First, you need to know that the MDS I’m talking about here is Master Data Services introduced in SQL Server 2008 R2. I’ve already talked about Data Quality Services (DQS) which I believe was only introduced in SQL Server 2012. So the natural question is what is MDS and why do I need it together with the newer DQS or is DQS just a replacement for MDS and can we forget about learning MDS now that we have DQS?
Previously I talked about DQS and showed how you can use it to create individual knowledgebase domains that can then be used to clean data.
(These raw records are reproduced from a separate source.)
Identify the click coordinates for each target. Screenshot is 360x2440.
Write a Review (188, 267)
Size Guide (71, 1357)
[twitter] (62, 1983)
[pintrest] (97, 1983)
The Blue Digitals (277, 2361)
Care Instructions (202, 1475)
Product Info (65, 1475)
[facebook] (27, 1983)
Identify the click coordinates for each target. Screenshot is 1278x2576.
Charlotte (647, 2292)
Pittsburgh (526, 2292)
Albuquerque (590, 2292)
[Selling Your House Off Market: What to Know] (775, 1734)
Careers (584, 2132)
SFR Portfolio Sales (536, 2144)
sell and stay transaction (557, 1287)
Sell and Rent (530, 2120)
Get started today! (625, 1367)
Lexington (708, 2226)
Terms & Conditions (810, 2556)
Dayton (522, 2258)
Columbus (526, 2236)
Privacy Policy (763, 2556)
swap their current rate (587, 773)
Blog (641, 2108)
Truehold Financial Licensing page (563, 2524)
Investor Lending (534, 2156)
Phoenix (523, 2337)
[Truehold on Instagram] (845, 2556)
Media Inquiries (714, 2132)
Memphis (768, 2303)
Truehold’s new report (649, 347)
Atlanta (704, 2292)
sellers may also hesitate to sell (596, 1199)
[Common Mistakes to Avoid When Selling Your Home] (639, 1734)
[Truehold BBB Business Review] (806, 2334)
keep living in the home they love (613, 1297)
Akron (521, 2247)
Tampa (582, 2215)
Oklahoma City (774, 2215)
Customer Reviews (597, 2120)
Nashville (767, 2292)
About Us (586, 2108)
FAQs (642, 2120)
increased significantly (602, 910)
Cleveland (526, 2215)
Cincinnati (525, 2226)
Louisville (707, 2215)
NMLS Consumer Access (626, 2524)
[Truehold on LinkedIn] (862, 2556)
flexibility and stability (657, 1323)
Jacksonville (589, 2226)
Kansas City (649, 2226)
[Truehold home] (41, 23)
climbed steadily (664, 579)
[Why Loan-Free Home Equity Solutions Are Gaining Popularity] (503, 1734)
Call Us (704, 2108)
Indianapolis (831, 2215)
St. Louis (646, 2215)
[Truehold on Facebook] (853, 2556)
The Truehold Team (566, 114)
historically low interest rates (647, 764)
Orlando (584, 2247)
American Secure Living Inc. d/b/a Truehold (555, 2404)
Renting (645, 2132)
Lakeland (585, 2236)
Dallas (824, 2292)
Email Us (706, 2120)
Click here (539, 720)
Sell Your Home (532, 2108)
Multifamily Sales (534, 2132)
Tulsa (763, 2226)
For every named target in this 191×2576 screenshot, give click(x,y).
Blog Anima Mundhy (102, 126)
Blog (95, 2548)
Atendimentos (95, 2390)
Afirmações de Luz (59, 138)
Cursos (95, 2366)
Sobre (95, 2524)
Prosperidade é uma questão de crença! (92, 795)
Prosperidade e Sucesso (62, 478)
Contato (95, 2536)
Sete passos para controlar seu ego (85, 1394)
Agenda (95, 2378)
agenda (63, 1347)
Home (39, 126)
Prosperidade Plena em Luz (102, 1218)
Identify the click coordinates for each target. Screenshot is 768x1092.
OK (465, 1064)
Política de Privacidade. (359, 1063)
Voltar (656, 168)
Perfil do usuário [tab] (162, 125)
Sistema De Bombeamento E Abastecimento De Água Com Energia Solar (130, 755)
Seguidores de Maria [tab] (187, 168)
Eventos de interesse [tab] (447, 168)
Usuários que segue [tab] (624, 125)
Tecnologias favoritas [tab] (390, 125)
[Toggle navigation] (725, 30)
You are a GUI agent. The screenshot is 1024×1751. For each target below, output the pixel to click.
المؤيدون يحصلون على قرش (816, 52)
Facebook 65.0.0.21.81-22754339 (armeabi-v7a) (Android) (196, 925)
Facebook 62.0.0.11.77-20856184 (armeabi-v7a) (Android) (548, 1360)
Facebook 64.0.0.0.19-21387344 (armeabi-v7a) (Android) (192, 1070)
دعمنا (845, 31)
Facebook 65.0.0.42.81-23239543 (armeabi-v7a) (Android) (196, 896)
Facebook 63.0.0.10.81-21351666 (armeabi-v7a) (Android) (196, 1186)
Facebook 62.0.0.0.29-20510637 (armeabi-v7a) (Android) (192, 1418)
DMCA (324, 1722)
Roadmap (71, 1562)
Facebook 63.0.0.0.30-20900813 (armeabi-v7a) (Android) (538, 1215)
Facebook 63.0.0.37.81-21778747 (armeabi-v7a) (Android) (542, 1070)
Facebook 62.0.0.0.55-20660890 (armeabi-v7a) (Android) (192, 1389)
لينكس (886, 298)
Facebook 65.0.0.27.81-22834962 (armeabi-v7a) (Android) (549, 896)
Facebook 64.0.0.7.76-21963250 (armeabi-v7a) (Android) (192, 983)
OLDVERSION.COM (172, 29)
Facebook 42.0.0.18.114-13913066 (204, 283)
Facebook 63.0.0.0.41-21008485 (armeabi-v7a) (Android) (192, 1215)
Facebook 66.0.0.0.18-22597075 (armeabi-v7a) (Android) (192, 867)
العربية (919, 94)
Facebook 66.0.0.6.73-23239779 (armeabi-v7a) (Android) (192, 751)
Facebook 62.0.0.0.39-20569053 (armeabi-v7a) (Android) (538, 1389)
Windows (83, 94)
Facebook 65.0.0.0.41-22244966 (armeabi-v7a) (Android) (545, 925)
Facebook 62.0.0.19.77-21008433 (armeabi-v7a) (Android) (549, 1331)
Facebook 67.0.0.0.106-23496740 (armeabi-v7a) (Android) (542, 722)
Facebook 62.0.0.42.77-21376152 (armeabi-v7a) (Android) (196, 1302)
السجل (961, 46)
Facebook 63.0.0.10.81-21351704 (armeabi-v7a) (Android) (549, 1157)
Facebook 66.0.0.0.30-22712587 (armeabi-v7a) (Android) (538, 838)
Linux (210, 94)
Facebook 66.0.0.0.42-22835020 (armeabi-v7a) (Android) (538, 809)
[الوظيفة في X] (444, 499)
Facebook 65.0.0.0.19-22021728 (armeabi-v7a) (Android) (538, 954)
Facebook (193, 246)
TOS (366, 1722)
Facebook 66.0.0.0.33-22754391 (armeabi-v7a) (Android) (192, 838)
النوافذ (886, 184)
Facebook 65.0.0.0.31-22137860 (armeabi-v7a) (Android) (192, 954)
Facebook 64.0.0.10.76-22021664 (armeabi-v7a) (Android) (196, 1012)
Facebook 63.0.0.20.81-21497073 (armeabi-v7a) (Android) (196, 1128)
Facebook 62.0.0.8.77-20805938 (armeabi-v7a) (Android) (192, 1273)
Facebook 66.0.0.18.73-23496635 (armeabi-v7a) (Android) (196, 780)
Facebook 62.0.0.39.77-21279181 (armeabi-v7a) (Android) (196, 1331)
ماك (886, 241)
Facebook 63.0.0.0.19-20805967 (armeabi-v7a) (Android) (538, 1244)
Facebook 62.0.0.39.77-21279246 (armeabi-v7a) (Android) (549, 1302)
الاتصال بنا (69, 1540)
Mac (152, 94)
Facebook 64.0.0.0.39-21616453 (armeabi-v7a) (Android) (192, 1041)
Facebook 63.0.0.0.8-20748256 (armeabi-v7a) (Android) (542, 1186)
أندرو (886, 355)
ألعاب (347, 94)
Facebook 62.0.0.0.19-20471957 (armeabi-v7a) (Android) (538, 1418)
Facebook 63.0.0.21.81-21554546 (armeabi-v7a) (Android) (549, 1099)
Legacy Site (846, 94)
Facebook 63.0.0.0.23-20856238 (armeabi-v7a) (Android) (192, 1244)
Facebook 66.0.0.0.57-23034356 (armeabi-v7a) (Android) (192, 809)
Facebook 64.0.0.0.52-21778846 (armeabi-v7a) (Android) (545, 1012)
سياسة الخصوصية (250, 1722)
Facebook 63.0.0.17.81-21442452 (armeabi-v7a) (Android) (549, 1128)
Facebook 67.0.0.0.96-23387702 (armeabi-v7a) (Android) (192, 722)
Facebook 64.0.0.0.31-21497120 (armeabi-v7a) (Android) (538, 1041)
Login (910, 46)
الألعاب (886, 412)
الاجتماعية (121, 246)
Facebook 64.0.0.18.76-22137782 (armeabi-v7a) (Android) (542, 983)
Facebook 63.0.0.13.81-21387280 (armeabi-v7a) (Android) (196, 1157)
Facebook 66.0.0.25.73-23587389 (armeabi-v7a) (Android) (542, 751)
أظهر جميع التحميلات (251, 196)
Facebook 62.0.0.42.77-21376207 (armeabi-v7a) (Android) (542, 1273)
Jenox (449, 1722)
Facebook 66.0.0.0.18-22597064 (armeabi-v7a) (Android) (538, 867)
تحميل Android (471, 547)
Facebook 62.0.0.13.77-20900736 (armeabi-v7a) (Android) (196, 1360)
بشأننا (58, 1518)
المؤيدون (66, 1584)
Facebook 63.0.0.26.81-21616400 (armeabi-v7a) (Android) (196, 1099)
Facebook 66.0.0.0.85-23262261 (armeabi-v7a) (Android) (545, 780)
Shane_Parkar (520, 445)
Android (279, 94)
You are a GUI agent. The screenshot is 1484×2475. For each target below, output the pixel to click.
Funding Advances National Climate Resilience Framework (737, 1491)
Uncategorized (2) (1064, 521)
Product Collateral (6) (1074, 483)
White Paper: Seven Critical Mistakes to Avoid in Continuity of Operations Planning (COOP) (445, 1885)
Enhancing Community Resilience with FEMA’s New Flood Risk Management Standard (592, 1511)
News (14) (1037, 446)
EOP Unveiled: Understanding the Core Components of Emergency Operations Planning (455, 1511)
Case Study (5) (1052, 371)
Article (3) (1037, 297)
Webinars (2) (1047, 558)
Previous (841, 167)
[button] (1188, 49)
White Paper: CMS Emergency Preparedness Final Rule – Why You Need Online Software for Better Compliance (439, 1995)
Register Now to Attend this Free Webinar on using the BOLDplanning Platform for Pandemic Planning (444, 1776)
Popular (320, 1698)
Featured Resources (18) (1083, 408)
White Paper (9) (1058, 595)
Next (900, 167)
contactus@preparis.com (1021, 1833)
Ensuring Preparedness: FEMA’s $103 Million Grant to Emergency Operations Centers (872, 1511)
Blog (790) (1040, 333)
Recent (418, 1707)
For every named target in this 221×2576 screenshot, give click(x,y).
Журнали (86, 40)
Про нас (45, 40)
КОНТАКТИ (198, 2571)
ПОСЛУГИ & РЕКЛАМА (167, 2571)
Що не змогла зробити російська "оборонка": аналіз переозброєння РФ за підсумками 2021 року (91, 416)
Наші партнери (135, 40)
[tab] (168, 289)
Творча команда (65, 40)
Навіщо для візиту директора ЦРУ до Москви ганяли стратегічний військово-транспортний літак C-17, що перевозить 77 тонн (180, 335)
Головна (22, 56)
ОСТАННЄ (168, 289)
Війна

The application of DQS on a regular based to clean data going into a production database should improve your overall efficiency compared to manually cleaning the same data. This is because DQS remember the correction you made previously. You can also define rules for ‘fixing’ individual domains. Efficiency improves over time because the knowledge base understands how to handle an increasing number of problems without requiring manual intervention. However, at the same time, users have to be realistic. There will probably never come a time when absolute all the possible data issues have been addressed allowing for fully automatic data cleansing.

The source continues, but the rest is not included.